Dan Brown
Dan Brown’s “Origin” weaves scientific themes into a thriller set in Spain. (AuthorDanBrown via YouTube)

Imagine an age when artificial intelligence takes the sum of human experience and turns it into a “global consciousness” that becomes a replacement for God.

That scenario could serve as the plot for a science-fiction novel, but novelist Dan Brown suggests that it’s a real-life possibility, thanks to anticipated advances in technology.

“Over the next decade our species will become enormously interconnected at a level we are not used to, and we will start to find our spiritual experiences through our interconnections with each other,” the AFP news agency quoted Brown as saying today at the Frankfurt Book Fair in Germany. “Our need for the exterior God that sits up there and judges us … will diminish and eventually disappear.”

God’s place would be taken by “some form of global consciousness that we perceive and that becomes our divine,” Reuters quoted him as saying.

Brown’s talk focused on his latest thriller, “Origin,” which follows a plot line that’s almost as far out there.

Past novels have woven threads of science, scholarship and woo-woo ideas into best-selling tales of deep conspiracies aligned against Brown’s fictional hero, globetrotting Harvard symbologist Robert Langdon.

In “The Da Vinci Code,” it was the study of gnostic gospels. In “Angels & Demons,” it was antimatter pilfered from CERN. In “The Lost Symbol,” it was a fringe field known as noetic science. And in “Inferno,” it was a deadly Ebola-like virus.

This time, the plot features a futurist modeled after Elon Musk, an AI-assisted battle against fundamentalist forces, and a climax that tackles (or fumbles, depending on your literary point of view) the mysteries of life’s origins and humanity’s tech-enhanced future.
* * *
Set of tasks:
1. Turn the paragraph of the Dan Brown article that begins "In “The Da Vinci Code,”" into a list that pairs each novel with its subject.
2. Set down word for word the part of the Dan Brown article starting with "This time, the" and going on through "humanity’s tech-enhanced future.".
The entries after this point have nothing to do with the Dan Brown article.
* * *
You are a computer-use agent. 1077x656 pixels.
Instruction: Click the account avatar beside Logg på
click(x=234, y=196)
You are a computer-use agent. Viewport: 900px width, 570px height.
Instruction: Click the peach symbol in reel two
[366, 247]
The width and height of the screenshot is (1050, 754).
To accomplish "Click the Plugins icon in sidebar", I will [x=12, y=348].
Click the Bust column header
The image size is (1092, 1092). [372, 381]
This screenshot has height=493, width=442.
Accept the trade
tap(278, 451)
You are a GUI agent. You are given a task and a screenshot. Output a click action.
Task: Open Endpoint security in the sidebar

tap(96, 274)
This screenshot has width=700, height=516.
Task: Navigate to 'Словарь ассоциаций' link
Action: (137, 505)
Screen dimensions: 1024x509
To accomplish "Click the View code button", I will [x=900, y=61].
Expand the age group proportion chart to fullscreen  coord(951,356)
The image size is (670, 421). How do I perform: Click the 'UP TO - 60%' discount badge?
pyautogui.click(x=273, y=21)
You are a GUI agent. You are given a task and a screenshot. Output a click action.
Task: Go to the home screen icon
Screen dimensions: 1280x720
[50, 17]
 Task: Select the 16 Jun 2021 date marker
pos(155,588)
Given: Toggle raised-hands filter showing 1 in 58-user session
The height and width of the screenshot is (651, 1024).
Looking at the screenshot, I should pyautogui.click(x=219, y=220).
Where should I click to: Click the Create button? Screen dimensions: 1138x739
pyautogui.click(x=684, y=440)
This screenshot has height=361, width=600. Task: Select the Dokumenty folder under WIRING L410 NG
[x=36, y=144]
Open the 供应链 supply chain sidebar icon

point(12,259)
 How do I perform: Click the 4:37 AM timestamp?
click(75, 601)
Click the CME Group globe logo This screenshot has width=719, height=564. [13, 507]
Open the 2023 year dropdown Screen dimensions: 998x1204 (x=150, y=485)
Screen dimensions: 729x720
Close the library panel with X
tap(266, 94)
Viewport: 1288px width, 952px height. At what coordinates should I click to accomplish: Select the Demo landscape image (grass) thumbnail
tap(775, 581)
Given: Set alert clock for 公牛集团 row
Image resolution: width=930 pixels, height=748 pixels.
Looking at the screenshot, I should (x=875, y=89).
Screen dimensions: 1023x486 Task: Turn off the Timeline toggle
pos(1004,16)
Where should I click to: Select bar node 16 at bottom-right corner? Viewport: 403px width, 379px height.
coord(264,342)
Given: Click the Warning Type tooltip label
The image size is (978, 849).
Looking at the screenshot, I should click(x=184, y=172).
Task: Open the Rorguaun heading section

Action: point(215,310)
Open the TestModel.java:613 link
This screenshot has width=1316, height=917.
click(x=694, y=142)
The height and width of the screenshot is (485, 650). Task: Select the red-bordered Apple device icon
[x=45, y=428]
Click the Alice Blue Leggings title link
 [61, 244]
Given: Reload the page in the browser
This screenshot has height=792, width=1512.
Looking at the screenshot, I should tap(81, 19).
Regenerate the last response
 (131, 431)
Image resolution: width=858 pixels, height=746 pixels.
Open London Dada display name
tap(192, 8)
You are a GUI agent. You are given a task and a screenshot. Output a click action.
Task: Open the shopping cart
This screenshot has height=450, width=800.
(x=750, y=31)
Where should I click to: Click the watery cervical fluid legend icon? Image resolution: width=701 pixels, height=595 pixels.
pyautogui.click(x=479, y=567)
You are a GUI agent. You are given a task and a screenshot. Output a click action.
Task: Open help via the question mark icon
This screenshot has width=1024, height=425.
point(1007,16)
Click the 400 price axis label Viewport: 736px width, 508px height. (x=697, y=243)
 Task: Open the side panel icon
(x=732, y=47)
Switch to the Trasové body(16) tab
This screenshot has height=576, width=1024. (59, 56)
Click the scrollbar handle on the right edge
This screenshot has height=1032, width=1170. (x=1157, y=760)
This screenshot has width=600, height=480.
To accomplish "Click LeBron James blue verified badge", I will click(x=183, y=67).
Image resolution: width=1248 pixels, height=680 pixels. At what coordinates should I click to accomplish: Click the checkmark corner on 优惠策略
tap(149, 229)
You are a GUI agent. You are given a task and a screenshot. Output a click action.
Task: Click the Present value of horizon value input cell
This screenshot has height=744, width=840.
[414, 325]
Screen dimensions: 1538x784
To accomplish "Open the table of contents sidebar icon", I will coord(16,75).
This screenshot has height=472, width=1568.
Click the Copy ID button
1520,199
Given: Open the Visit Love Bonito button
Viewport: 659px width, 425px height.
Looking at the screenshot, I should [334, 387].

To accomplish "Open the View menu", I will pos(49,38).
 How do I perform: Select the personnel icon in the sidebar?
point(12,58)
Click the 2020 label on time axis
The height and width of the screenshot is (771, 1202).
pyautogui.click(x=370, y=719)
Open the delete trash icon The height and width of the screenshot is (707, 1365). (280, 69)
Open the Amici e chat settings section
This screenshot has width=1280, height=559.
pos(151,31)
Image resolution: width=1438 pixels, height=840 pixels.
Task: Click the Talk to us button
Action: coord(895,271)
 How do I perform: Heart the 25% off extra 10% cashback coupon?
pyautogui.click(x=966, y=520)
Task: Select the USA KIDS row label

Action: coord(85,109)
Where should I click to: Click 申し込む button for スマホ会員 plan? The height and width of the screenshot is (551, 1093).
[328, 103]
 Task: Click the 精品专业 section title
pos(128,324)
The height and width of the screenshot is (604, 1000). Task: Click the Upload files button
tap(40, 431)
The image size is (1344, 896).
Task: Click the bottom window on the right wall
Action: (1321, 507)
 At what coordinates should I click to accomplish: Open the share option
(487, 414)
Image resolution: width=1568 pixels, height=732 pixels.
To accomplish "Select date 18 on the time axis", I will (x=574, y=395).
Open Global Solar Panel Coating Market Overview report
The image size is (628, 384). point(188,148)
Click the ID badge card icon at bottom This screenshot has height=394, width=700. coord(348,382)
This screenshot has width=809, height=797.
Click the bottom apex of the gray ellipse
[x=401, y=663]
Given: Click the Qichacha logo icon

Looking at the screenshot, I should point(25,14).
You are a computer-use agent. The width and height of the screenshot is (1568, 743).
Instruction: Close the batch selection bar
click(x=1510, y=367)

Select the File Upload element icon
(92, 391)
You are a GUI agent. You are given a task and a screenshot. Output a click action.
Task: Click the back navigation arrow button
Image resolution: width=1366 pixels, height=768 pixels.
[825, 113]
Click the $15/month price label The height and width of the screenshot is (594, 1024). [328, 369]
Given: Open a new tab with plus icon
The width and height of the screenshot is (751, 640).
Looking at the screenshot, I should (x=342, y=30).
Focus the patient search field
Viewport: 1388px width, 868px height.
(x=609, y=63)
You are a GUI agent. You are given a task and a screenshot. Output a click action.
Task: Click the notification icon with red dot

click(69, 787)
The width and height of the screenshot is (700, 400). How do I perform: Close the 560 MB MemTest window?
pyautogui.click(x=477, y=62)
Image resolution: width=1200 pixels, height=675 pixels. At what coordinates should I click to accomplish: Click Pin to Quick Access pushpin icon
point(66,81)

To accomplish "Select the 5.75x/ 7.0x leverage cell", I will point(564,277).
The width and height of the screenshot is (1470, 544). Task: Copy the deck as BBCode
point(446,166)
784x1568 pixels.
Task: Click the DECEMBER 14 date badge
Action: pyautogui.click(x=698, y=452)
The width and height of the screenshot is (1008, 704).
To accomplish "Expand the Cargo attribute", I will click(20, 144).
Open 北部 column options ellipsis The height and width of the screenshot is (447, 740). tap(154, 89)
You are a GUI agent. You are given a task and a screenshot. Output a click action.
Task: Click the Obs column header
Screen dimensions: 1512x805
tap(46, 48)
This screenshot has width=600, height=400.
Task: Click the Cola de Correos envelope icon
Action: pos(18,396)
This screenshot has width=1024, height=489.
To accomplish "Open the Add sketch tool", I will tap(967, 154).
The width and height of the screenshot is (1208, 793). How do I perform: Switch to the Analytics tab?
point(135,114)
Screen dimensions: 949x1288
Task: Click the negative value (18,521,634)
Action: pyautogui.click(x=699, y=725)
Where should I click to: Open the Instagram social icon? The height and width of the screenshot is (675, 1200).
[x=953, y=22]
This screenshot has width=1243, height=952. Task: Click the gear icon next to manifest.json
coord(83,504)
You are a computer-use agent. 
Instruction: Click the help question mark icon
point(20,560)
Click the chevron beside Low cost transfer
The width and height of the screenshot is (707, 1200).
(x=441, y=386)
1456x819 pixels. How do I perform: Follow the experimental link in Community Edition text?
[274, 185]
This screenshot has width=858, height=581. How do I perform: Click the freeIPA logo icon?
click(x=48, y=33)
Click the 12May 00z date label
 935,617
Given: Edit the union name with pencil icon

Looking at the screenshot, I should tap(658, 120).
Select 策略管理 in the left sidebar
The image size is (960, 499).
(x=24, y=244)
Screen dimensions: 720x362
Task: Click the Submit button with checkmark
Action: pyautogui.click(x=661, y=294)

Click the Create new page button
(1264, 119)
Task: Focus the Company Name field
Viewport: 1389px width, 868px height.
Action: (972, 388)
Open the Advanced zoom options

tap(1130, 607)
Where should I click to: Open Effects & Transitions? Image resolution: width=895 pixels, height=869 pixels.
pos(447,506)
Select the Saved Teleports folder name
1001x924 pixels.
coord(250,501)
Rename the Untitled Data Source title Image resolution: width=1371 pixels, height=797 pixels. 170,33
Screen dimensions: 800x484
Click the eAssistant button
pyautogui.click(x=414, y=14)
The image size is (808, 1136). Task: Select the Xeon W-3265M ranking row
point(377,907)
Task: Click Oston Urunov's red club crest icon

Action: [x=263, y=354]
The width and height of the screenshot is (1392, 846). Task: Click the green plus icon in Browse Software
* * *
Responses by item number:
1.
- "The Da Vinci Code": the study of gnostic gospels
- "Angels & Demons": antimatter pilfered from CERN
- "The Lost Symbol": noetic science, a fringe field
- "Inferno": a deadly Ebola-like virus

2.
This time, the plot features a futurist modeled after Elon Musk, an AI-assisted battle against fundamentalist forces, and a climax that tackles (or fumbles, depending on your literary point of view) the mysteries of life’s origins and humanity’s tech-enhanced future.